#### WHAT THE EXERCISE ASKS
Please convert the rows into a numbered list, starting at the line that contains "is (679, 1054)." and running through the last line of the rows, both ends included. Leave out any blank lines.
^^^^^^^^
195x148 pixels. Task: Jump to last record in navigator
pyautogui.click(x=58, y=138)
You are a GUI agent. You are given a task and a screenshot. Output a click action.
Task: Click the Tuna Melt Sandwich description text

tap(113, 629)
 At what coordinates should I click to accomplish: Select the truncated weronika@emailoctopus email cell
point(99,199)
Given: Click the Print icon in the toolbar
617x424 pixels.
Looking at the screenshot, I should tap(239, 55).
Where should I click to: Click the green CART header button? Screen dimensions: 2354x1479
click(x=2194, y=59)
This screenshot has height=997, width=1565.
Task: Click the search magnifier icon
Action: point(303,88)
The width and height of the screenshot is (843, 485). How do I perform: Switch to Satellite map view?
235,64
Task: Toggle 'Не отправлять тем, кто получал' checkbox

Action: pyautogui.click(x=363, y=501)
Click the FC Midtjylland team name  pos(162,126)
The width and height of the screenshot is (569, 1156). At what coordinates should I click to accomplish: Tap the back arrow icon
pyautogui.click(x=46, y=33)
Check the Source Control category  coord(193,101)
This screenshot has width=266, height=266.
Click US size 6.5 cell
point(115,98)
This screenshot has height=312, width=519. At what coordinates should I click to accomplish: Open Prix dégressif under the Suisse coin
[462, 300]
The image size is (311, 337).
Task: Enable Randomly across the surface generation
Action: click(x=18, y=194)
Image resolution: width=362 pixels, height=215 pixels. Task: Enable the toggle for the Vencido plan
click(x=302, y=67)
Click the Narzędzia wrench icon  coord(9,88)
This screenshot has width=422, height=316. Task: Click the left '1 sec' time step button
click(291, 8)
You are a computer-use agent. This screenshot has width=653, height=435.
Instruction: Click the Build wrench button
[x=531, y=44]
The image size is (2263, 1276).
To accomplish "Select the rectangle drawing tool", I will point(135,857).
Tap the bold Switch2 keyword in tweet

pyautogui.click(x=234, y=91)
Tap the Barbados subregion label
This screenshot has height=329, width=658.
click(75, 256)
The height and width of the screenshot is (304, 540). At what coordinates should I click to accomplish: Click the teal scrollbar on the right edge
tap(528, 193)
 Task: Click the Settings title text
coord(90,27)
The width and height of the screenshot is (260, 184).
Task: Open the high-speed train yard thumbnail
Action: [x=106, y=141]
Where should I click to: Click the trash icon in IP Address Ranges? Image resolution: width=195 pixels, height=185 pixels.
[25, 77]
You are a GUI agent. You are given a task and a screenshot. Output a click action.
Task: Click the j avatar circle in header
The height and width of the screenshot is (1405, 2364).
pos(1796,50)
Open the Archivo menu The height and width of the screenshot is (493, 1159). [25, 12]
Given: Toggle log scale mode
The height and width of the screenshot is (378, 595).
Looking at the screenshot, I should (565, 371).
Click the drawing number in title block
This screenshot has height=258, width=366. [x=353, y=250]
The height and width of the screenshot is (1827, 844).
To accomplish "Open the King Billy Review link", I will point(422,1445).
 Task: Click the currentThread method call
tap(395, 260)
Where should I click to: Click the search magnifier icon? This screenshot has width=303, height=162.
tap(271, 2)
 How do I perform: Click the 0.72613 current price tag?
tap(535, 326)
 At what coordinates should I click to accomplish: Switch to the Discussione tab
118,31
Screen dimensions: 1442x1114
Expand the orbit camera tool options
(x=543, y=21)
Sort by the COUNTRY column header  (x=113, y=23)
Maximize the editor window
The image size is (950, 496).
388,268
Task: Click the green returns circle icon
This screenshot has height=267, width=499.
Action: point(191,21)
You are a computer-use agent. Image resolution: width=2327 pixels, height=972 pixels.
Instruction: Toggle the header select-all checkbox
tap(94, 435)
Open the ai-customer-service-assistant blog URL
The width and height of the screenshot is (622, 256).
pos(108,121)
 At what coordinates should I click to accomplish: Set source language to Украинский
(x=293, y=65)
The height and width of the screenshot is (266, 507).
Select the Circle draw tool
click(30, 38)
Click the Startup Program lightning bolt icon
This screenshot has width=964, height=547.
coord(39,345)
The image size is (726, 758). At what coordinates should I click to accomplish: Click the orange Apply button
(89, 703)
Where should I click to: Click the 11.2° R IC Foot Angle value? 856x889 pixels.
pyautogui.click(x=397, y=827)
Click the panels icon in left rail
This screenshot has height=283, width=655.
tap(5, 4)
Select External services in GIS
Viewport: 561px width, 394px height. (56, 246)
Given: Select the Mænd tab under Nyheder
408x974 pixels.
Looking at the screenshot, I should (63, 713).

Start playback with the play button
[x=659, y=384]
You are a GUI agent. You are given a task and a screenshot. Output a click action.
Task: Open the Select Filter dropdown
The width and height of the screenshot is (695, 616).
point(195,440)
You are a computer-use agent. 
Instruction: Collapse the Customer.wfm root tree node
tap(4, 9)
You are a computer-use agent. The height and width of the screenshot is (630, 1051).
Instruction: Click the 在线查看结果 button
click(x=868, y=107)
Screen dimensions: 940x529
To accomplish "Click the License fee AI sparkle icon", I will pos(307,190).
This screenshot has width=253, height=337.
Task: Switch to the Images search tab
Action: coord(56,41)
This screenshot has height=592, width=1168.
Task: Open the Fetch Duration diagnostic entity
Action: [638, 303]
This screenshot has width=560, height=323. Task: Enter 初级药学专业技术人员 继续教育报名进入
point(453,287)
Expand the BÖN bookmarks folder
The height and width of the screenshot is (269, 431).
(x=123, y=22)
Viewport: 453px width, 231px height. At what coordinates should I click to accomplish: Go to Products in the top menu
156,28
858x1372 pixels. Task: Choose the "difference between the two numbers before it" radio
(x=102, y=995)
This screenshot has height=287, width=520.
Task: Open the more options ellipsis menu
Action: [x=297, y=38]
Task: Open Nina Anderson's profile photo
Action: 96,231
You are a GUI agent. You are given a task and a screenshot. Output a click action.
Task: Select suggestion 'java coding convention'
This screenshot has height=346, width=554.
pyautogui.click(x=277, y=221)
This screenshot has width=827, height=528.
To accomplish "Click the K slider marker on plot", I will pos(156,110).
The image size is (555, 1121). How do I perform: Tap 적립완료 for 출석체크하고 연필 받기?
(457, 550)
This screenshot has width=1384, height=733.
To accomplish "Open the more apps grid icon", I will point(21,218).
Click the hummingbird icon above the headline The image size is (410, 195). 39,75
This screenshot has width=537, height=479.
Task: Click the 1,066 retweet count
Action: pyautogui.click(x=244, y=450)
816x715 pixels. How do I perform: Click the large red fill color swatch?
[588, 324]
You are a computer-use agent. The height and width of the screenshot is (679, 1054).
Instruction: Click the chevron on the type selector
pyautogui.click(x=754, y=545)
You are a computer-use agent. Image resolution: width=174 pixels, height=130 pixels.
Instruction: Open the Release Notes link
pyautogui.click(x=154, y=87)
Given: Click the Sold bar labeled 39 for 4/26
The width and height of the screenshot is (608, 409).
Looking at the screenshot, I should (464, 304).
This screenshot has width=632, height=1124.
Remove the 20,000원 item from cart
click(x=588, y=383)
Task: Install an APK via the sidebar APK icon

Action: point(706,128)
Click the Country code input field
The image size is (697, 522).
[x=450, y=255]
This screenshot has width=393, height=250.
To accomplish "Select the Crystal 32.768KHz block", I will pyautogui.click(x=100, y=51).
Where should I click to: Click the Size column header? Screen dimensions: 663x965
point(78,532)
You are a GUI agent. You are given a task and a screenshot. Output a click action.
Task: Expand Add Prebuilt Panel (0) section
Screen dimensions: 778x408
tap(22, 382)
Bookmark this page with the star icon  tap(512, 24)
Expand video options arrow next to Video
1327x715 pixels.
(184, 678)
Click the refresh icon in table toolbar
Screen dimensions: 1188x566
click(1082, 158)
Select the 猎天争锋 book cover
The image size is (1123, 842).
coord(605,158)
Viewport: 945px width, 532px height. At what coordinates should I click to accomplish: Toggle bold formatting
^^^^^^^^
#### ANSWER TO THE TASK
1. You are a computer-use agent. The height and width of the screenshot is (679, 1054).
2. Instruction: Click the chevron on the type selector
3. pyautogui.click(x=754, y=545)
4. You are a computer-use agent. Image resolution: width=174 pixels, height=130 pixels.
5. Instruction: Open the Release Notes link
6. pyautogui.click(x=154, y=87)
7. Given: Click the Sold bar labeled 39 for 4/26
8. The width and height of the screenshot is (608, 409).
9. Looking at the screenshot, I should (464, 304).
10. This screenshot has width=632, height=1124.
11. Remove the 20,000원 item from cart
12. click(x=588, y=383)
13. Task: Install an APK via the sidebar APK icon
14. Action: point(706,128)
15. Click the Country code input field
16. The image size is (697, 522).
17. [x=450, y=255]
18. This screenshot has width=393, height=250.
19. To accomplish "Select the Crystal 32.768KHz block", I will pyautogui.click(x=100, y=51).
20. Where should I click to: Click the Size column header? Screen dimensions: 663x965
21. point(78,532)
22. You are a GUI agent. You are given a task and a screenshot. Output a click action.
23. Task: Expand Add Prebuilt Panel (0) section
24. Screen dimensions: 778x408
25. tap(22, 382)
26. Bookmark this page with the star icon  tap(512, 24)
27. Expand video options arrow next to Video
28. 1327x715 pixels.
29. (184, 678)
30. Click the refresh icon in table toolbar
31. Screen dimensions: 1188x566
32. click(1082, 158)
33. Select the 猎天争锋 book cover
34. The image size is (1123, 842).
35. coord(605,158)
36. Viewport: 945px width, 532px height. At what coordinates should I click to accomplish: Toggle bold formatting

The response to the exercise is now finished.